Crews are working around the clock at a NASA rocket factory, intent on meeting a new autumn 2020 deadline to test launch a mega-rocket designed to propel astronauts to the moon and beyond, a space agency official says.
“I came out here in the middle of the night … talking to people who were working on the engine section, working hard through the night,” NASA Deputy Administrator James Morhard said on a press tour at New Orleans’ Michoud Assembly Centre.
He said the core rocket assembly – or Space Launch System – is 80 per cent complete, with one of five sections still under assembly.
If all goes well, the often-delayed Artemis 1 test flight is expected take place in autumn 2020, though no launch date has been announced. Plans call for the rocket to carry an uncrewed Orion capsule aloft before the engines are jettisoned eight minutes and 14 seconds out. The capsule is then to make a double loop around the moon during 25 days in flight, NASA has said.
Officials said no commercial rocket, current or planned, is as powerful as the Space Launch System, which will carry a load three times as heavy as the space shuttle could handle. They also called it a new approach to reaching the moon, unlike the Apollo missions decades ago.
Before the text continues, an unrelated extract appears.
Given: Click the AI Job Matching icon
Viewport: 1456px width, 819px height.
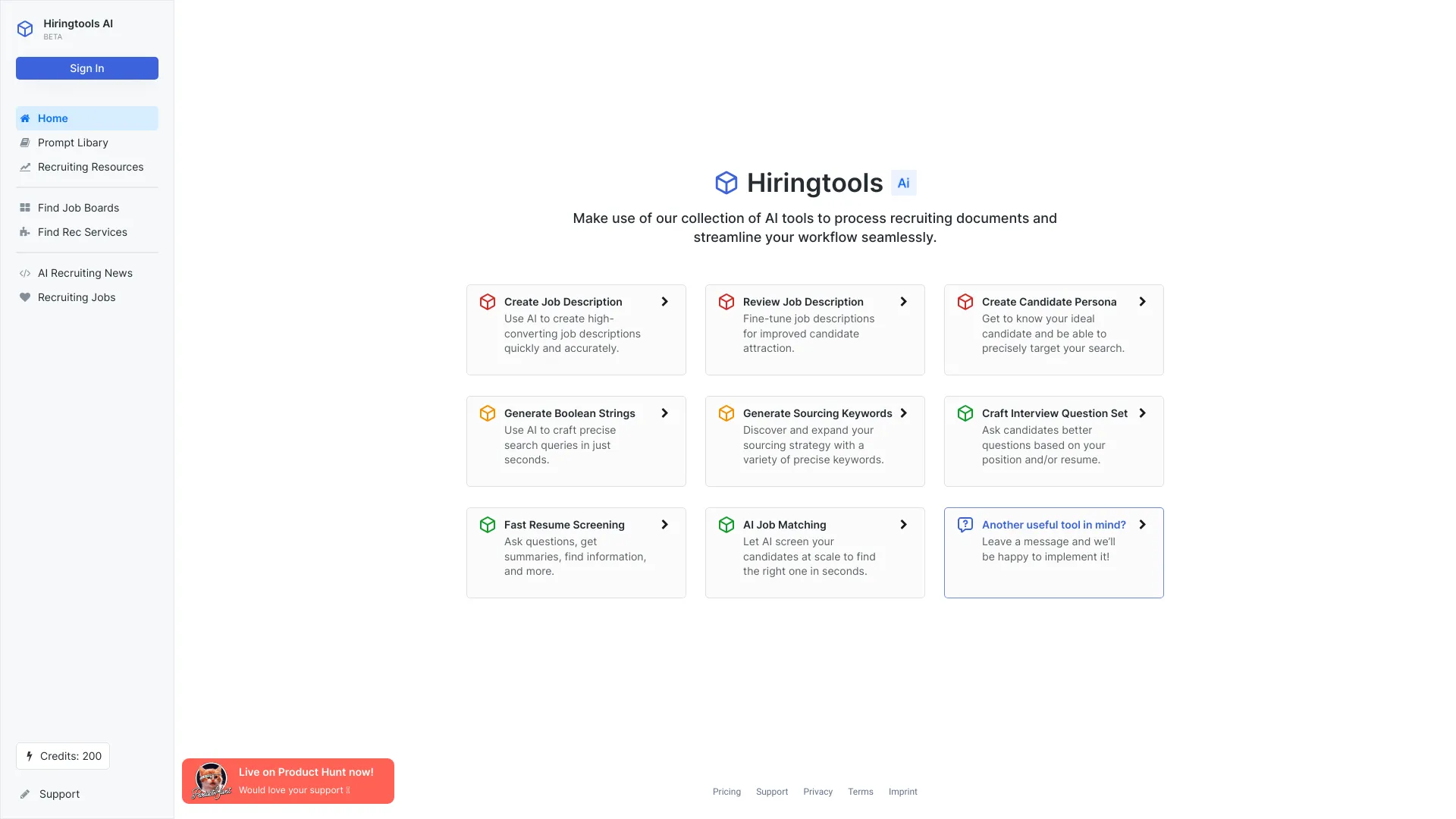Looking at the screenshot, I should (x=726, y=524).
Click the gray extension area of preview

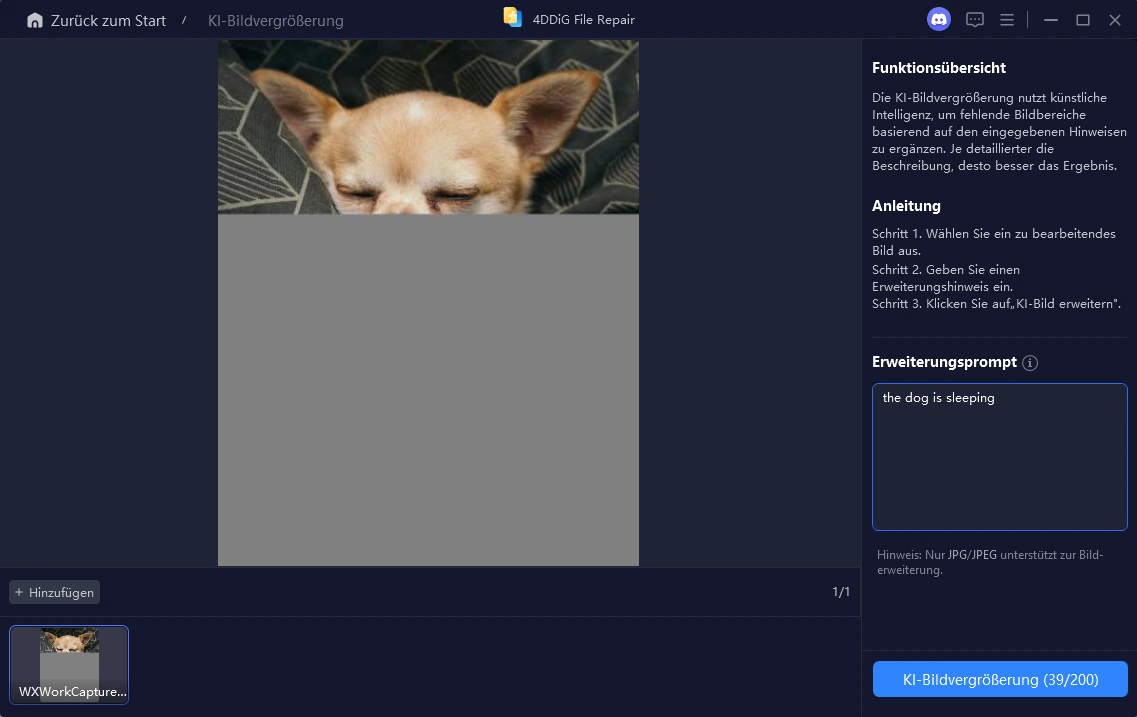(428, 390)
“The exciting part is this is not going to be done like Apollo … where we put a flag on the moon and left,” said Lionel Dutreix, deputy chief operations manager at Michoud. “We’re going to keep returning to the moon and use it as a technical base and knowledge to go on to Mars. We’ve got to make sure this rocket will meet those needs.”
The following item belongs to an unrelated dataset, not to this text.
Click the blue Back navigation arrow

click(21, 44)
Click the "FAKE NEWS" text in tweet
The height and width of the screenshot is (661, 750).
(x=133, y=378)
In December, the giant rocket is to be transported on the NASA barge Pegasus to Marshall Space Flight Centre in Alabama for testing. When topped with the Orion spacecraft and its fuel tank, it will stand 322 feet (98 metres) high – taller than the Statue of Liberty but shorter than the Saturn V rocket that launched the Skylab space station and the Apollo program that carried men to the moon.
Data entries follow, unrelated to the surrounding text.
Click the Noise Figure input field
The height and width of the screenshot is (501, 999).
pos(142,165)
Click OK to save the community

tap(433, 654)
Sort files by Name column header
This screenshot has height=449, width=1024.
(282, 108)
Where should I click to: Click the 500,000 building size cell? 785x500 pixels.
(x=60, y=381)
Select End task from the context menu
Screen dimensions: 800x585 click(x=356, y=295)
The rocket section currently being assembled at Michoud will hold four RS-25 engines of the kind that propelled space shuttles.
The engines were visible at Michoud, with bright red covers marked “THIS SIDE FACES AFT” covering their wide back ends. Officials said NASA has another dozen for further Artemis missions, with six more under contract.
Asked whether $US20 billion to $US30 billion ($28 billion to $43 billion) was an accurate figure for cost overruns on the program, the deputy administrator said, “I’m not going to stand here and give an exact budget.”
The rocket isn’t reusable because, under current plans, it would cost more to recover and refurbish the engine assembly than to build anew, Dutreix said.